→ Article
I found this error again today. Another of our servers had simultaneous backups (SQL and FS) and the SQL job failed while the FS job completed without error. On previous days the SQL job waited until the FS job was finished before starting, and thus completed successfully.

Any ideas why this is, or should I open a support ticket?

ionthegeek

2K Posts

0

January 29th, 2016 12:00

This is the same bug. The fix disallows clients from picking up multiple workorders.

If I recall correctly, the issue could happen any time a backup that uses multiple avtars starts before a filesystem or VSS backup because the client software no longer prevents multiple avtars from starting up.

Did you try separating the SQL and filesystem datasets? If you schedule the SQL backups after any filesystem and VSS backups, you should stop seeing this problem.

→ Exercises to complete
1. According to the backup thread, what does the fix prevent clients from doing?
2. Carry on the forum thread about the failed SQL backup from its last sentence.
You won't need the listing that comes next.

→ Dataset excerpts
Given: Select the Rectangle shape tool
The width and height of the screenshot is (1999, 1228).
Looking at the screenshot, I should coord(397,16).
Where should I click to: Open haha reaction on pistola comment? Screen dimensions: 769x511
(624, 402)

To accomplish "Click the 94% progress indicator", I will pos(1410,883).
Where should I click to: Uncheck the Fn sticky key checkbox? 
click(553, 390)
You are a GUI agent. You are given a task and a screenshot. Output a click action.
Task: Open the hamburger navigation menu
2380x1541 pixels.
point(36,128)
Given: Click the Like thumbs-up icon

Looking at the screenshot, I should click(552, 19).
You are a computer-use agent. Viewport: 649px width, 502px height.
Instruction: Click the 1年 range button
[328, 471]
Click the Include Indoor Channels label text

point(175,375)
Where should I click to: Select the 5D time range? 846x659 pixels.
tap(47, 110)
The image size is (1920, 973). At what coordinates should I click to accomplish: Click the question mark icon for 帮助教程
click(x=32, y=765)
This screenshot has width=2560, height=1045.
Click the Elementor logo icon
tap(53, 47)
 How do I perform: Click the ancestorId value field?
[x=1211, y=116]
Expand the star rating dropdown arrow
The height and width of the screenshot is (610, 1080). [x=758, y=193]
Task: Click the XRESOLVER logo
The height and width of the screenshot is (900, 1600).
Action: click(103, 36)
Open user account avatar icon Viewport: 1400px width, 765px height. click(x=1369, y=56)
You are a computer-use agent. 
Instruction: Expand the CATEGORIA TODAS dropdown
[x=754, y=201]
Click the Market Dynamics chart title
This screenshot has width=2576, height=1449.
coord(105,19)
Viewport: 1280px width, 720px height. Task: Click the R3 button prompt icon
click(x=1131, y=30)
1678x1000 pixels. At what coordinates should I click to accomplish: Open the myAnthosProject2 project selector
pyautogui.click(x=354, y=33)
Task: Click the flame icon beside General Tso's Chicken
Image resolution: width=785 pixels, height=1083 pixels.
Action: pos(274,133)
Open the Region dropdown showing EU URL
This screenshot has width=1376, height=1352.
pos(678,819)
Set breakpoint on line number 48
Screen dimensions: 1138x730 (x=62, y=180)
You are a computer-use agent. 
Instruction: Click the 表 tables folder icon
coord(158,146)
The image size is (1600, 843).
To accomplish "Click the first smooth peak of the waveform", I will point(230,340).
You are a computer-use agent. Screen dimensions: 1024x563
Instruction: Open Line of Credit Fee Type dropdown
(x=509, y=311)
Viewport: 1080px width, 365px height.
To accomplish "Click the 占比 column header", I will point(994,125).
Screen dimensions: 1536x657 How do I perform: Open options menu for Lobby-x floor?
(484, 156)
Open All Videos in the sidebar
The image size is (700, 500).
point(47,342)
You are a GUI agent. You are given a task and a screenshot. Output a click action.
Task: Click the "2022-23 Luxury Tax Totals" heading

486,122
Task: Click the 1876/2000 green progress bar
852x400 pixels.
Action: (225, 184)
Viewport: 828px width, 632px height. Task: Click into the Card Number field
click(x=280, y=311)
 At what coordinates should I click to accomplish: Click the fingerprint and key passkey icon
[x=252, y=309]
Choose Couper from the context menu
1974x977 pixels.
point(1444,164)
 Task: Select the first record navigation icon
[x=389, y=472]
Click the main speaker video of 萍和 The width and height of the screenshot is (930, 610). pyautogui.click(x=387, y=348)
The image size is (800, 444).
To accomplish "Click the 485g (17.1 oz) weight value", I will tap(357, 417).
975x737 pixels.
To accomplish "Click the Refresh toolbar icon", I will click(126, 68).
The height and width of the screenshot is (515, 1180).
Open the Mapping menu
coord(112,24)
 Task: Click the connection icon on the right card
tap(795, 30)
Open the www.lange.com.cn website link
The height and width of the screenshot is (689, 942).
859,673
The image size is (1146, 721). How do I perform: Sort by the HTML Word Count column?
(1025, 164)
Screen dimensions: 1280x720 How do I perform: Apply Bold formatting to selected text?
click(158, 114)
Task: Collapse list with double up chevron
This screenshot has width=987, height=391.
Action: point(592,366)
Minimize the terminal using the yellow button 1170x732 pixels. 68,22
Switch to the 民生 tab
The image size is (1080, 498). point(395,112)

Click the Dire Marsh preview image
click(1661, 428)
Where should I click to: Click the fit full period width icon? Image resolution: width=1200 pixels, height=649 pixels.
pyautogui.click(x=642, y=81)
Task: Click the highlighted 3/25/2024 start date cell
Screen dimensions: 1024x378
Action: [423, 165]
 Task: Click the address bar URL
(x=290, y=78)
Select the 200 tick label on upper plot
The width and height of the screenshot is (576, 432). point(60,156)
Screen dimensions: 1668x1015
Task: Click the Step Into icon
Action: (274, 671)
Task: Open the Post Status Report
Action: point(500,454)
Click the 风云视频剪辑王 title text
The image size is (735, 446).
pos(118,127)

→ Per-task outputs
1. It disallows clients from picking up multiple workorders.

2.
B

brastedd

336 Posts

0

January 29th, 2016 13:00

Thanks Ian for the clarification. I've moved the filesystem backup to start later, so we shouldn't see this anymore.

B

brastedd

336 Posts

0

January 29th, 2016 13:00

The SQL and filesystem datasets are already separate, though they are scheduled to start at the same time. The issue only appears to affect our Windows Server 2003 boxes, which have a single job for the filesystem backup (as opposed to separate VSS and filesystem backups). In my case the filesystem job starts just before the SQL job does, and the filesystem backup isn't the one that fails, so that is different to what is reported in the bug.

When you say the fix "disallows clients from picking up multiple workorders" do you mean that nothing will queue anymore?

The issue doesn't occur all the time. Most of the time the jobs queue up as they should and complete one after the other.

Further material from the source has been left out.